Your objective
Turn the rows from the beginning through the line containing "(1231, 170)." into a JSON list of strings, one string per line, with blank lines dropped. Leave the pictures out of the answer.

──────── Data for this exercise ────────

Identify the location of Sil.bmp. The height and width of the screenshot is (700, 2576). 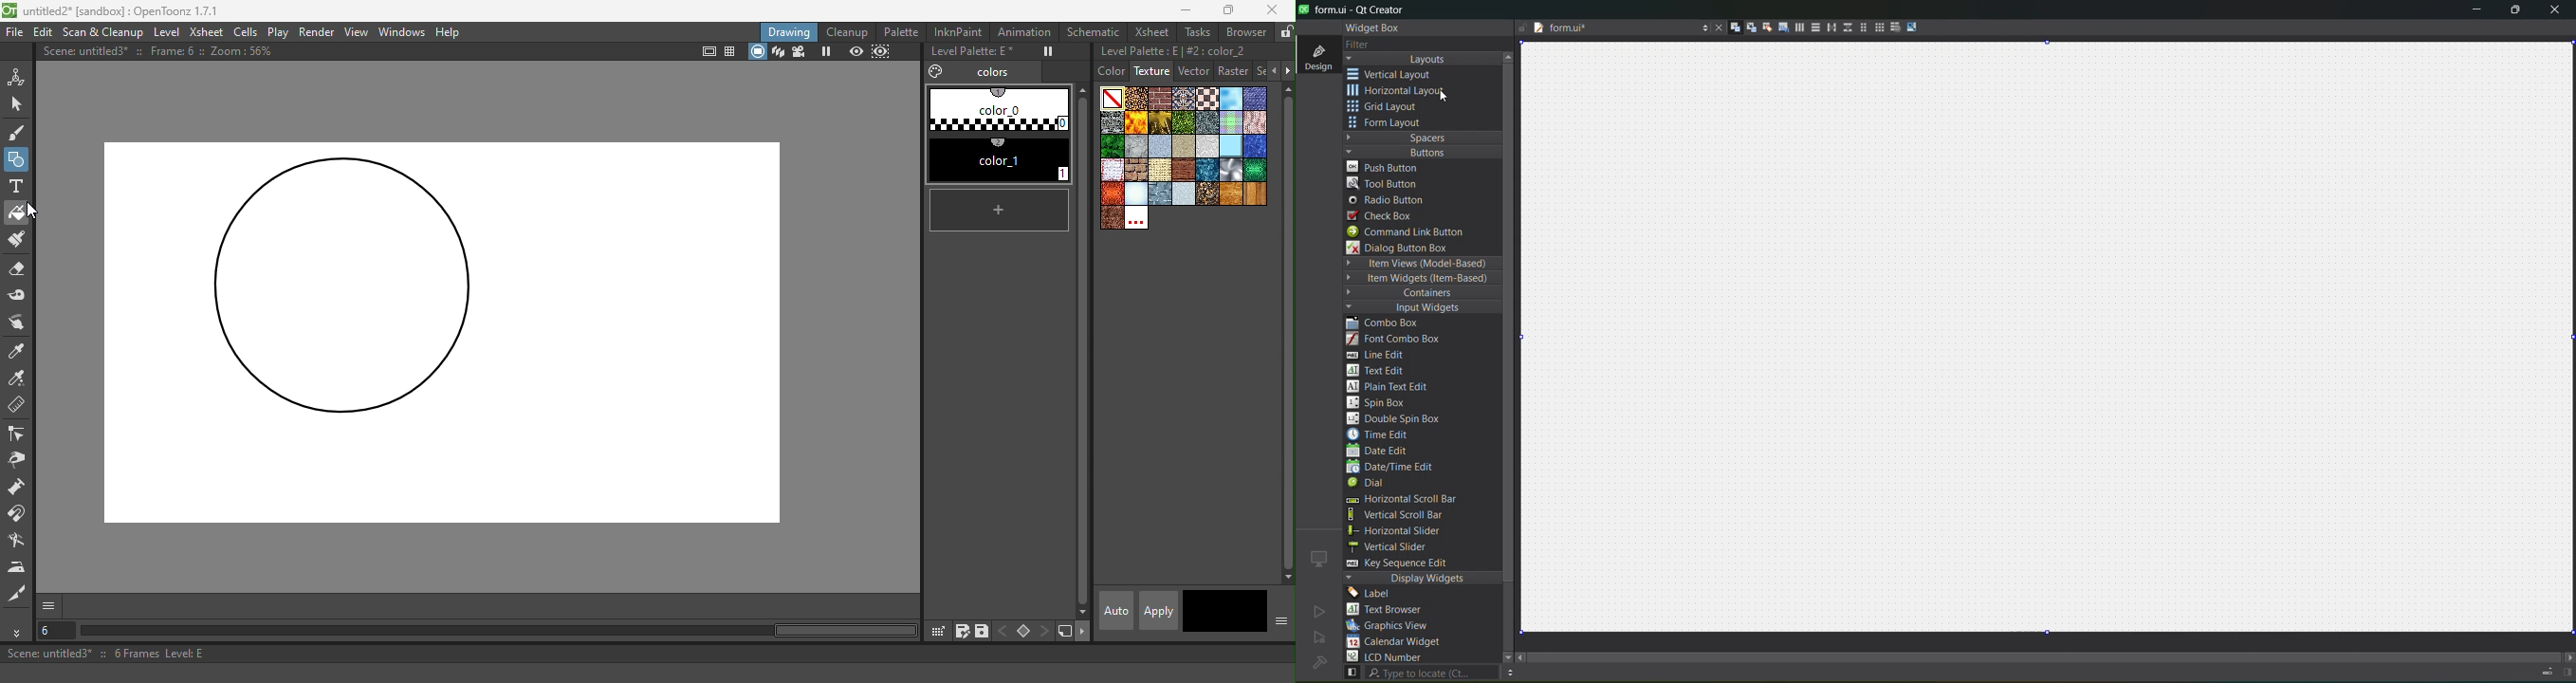
(1231, 170).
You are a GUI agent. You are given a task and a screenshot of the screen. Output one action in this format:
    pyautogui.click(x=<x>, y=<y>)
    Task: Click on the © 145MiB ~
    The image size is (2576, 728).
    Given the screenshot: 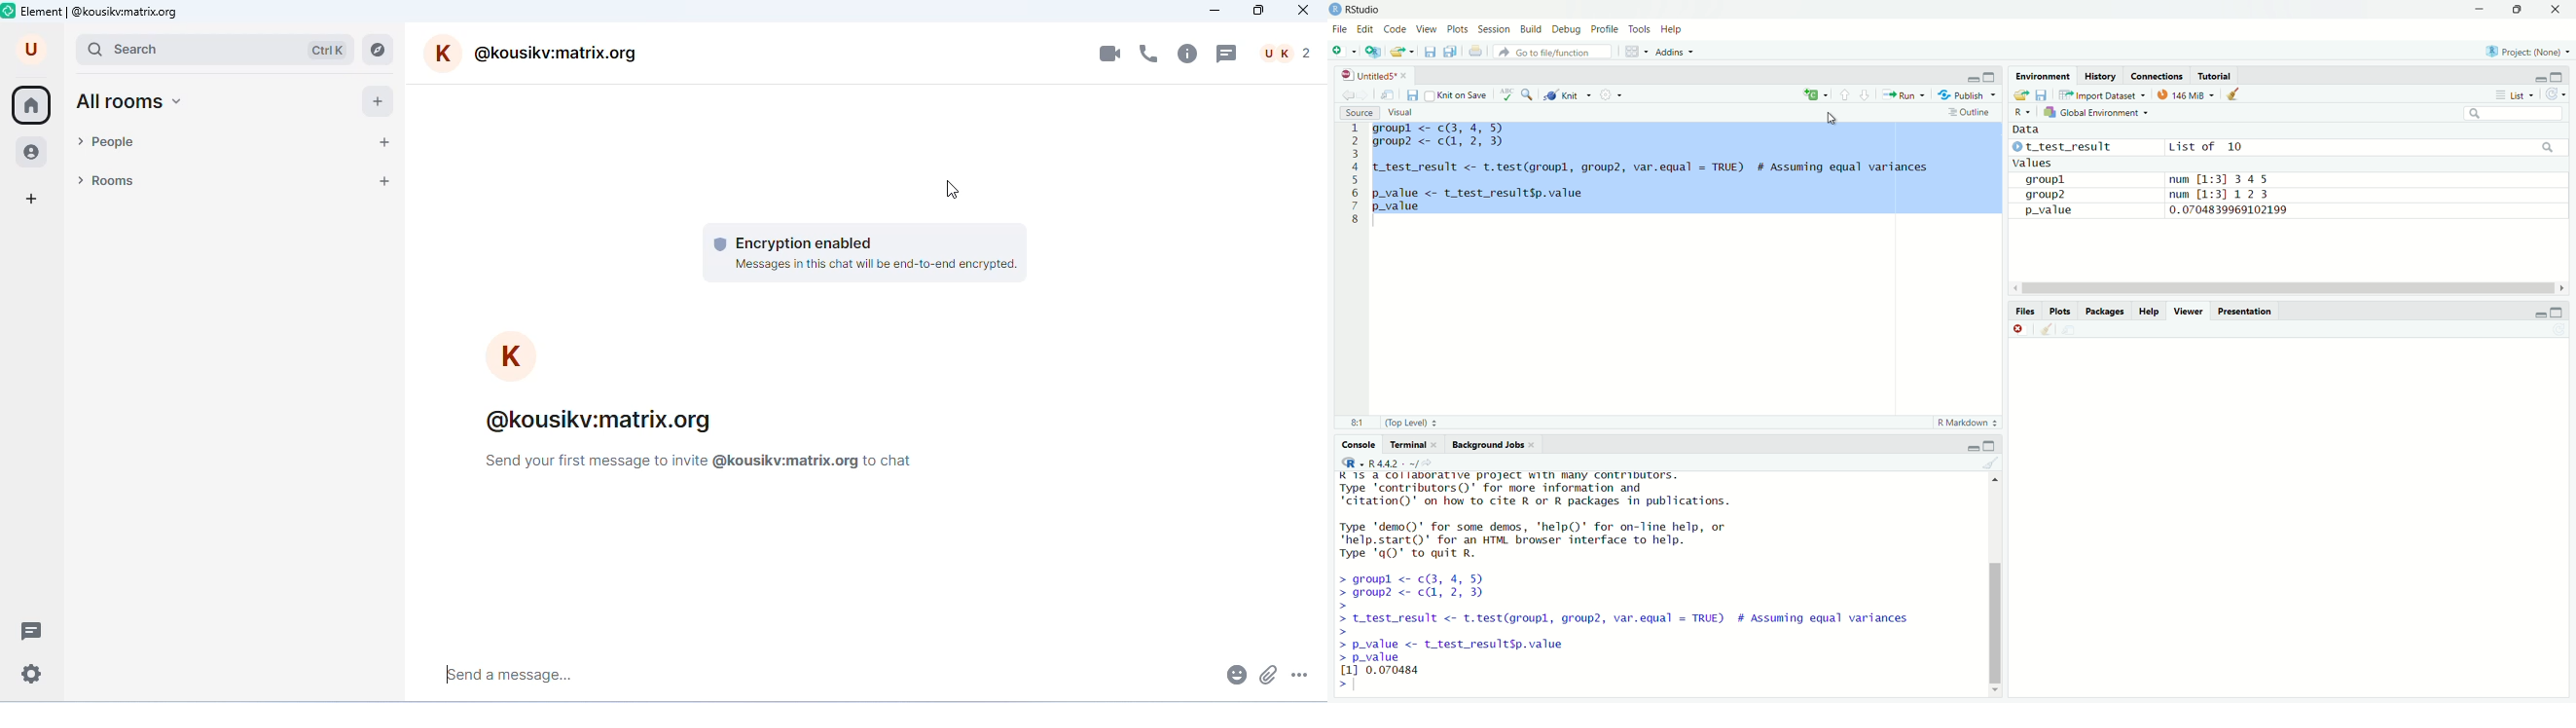 What is the action you would take?
    pyautogui.click(x=2185, y=94)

────────

Exercise answer
[
  "Identify the location of Sil.bmp. The height and width of the screenshot is (700, 2576). ",
  "(1231, 170)."
]